The Phillies started losing series after series. They received fewer and fewer quality starts from Zach EflinNick Pivetta, and Vince Velazquez. And the $75 million man Jake Arrieta was mostly a hollow version of himself this season, a mirage of sorts from his Chicago days.

By the time the seasons had changed hands and the winds began to pick up, the Phillies were all but cooked and on their way out the door in embarrassing fashion.  And embarrassment is exactly what these players and coaches should be feeling after a road trip that saw them drop nine straight games and get swept by both the Braves and the Colorado Rockies.

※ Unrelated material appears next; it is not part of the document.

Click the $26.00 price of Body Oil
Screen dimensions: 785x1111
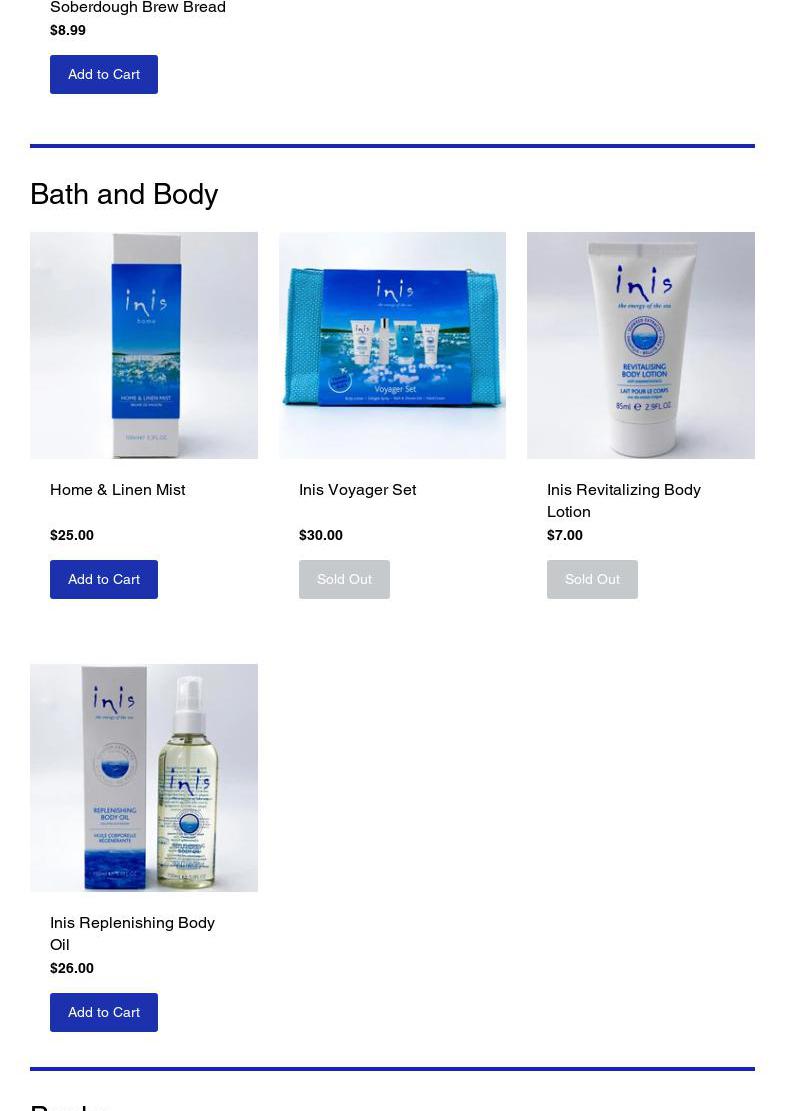point(72,968)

For a team that at one point looked like a sure-fire playoff threat, the letdown can only be described as jaw-dropping. It doesn’t matter if this team wasn’t supposed to contend this season. there seems to be some prevailing notion that because the team overachieved and played above their heads, that the letdown is OK because it shows the team is ahead of schedule. That fans shouldn’t be angry at how the team performed down the stretch because no matter what, the season should be viewed as a success. So let’s break that down.

The Phillies will once again end the year with a losing season, either 79-83 or 80-82. You can call that progress if you want, but I call that another big disappointment, especially after the team showed it was capable of competing with the best teams in baseball throughout the summer. They flat-out packed it in and just stopped playing against the Braves and Rockies, and that fact is clear by looking at the results.

That’s not a success, and that doesn’t indicate growth or development. That indicates a serious problem, a problem that starts on the field and in the clubhouse and goes all the way up to the front office.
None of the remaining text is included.